## Your objective
Word for word, copy each record that comes after this.

## Supplied material
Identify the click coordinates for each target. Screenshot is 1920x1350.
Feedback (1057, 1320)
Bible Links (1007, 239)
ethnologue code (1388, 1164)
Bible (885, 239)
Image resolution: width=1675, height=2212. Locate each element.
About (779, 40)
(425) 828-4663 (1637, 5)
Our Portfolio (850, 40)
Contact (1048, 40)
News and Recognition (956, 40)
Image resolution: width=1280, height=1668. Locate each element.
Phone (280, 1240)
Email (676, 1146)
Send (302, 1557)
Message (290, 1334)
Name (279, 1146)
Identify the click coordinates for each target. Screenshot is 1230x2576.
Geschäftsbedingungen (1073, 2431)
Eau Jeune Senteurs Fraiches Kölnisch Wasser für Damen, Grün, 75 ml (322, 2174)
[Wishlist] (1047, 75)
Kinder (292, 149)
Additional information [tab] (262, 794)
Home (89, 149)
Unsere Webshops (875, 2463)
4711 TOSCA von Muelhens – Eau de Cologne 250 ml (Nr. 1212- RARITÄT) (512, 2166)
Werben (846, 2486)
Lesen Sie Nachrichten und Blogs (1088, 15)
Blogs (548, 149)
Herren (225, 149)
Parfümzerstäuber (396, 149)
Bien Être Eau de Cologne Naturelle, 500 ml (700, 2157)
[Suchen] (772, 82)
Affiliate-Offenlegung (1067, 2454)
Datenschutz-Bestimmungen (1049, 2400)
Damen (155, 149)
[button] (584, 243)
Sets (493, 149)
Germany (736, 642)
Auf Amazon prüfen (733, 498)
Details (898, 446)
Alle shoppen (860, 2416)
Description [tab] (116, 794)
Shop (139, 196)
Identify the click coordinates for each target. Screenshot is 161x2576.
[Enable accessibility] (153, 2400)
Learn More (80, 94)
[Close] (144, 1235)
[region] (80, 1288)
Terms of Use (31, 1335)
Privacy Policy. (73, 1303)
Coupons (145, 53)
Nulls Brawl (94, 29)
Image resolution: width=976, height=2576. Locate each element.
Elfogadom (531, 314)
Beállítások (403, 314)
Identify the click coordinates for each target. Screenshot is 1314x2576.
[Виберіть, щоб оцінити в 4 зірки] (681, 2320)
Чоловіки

## Response to this task
Identify the click coordinates for each target. Screenshot is 1920x1350.
Feedback (1057, 1320)
Bible Links (1007, 239)
ethnologue code (1388, 1164)
Bible (885, 239)
Image resolution: width=1675, height=2212. Locate each element.
About (779, 40)
(425) 828-4663 (1637, 5)
Our Portfolio (850, 40)
Contact (1048, 40)
News and Recognition (956, 40)
Image resolution: width=1280, height=1668. Locate each element.
Phone (280, 1240)
Email (676, 1146)
Send (302, 1557)
Message (290, 1334)
Name (279, 1146)
Identify the click coordinates for each target. Screenshot is 1230x2576.
Geschäftsbedingungen (1073, 2431)
Eau Jeune Senteurs Fraiches Kölnisch Wasser für Damen, Grün, 75 ml (322, 2174)
[Wishlist] (1047, 75)
Kinder (292, 149)
Additional information [tab] (262, 794)
Home (89, 149)
Unsere Webshops (875, 2463)
4711 TOSCA von Muelhens – Eau de Cologne 250 ml (Nr. 1212- RARITÄT) (512, 2166)
Werben (846, 2486)
Lesen Sie Nachrichten und Blogs (1088, 15)
Blogs (548, 149)
Herren (225, 149)
Parfümzerstäuber (396, 149)
Bien Être Eau de Cologne Naturelle, 500 ml (700, 2157)
[Suchen] (772, 82)
Affiliate-Offenlegung (1067, 2454)
Datenschutz-Bestimmungen (1049, 2400)
Damen (155, 149)
[button] (584, 243)
Sets (493, 149)
Germany (736, 642)
Auf Amazon prüfen (733, 498)
Details (898, 446)
Alle shoppen (860, 2416)
Description [tab] (116, 794)
Shop (139, 196)
Identify the click coordinates for each target. Screenshot is 161x2576.
[Enable accessibility] (153, 2400)
Learn More (80, 94)
[Close] (144, 1235)
[region] (80, 1288)
Terms of Use (31, 1335)
Privacy Policy. (73, 1303)
Coupons (145, 53)
Nulls Brawl (94, 29)
Image resolution: width=976, height=2576. Locate each element.
Elfogadom (531, 314)
Beállítások (403, 314)
Identify the click coordinates for each target. Screenshot is 1314x2576.
[Виберіть, щоб оцінити в 4 зірки] (681, 2320)
Чоловіки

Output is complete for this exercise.